It’s all in the details. Life insurance proceeds are income tax free. If you are the beneficiary of an insurance policy, you will not have to pay income taxes when you receive the life insurance proceeds.
However, Kiplinger’s recent article, “Myth: Life Insurance is NOT Taxable,” explains that life insurance payments at death are included in the calculation of a deceased person’s estate value. If the policy is large enough, the decedent’s estate— any life insurance proceeds—could be subject to federal and/or state estate taxes.
For instance, if you have a $1 million life insurance policy, the IRS will deem that policy to be an asset. At your death, the IRS sees it as a million-dollar asset you just transferred to your beneficiaries. Since that estate tax is usually due upon death, this asset can increase the value of your estate. You can avoid having your life insurance proceeds included in your estate and subject to the estate tax, by creating an irrevocable life insurance trust (ILIT), which will own your life insurance and this asset will be removed from your estate (if you have had no control over the policy for at least three years). When you die, the proceeds from your life insurance will pass on to your heirs’ income tax and estate tax-free.

* **Data segment**:
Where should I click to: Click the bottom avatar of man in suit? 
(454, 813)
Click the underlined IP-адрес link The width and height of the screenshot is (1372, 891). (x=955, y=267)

* **Aim**: Reproduce the passage on life insurance and estate taxes in full, word for word.

* **Written response**:
It’s all in the details. Life insurance proceeds are income tax free. If you are the beneficiary of an insurance policy, you will not have to pay income taxes when you receive the life insurance proceeds.
However, Kiplinger’s recent article, “Myth: Life Insurance is NOT Taxable,” explains that life insurance payments at death are included in the calculation of a deceased person’s estate value. If the policy is large enough, the decedent’s estate— any life insurance proceeds—could be subject to federal and/or state estate taxes.
For instance, if you have a $1 million life insurance policy, the IRS will deem that policy to be an asset. At your death, the IRS sees it as a million-dollar asset you just transferred to your beneficiaries. Since that estate tax is usually due upon death, this asset can increase the value of your estate. You can avoid having your life insurance proceeds included in your estate and subject to the estate tax, by creating an irrevocable life insurance trust (ILIT), which will own your life insurance and this asset will be removed from your estate (if you have had no control over the policy for at least three years). When you die, the proceeds from your life insurance will pass on to your heirs’ income tax and estate tax-free.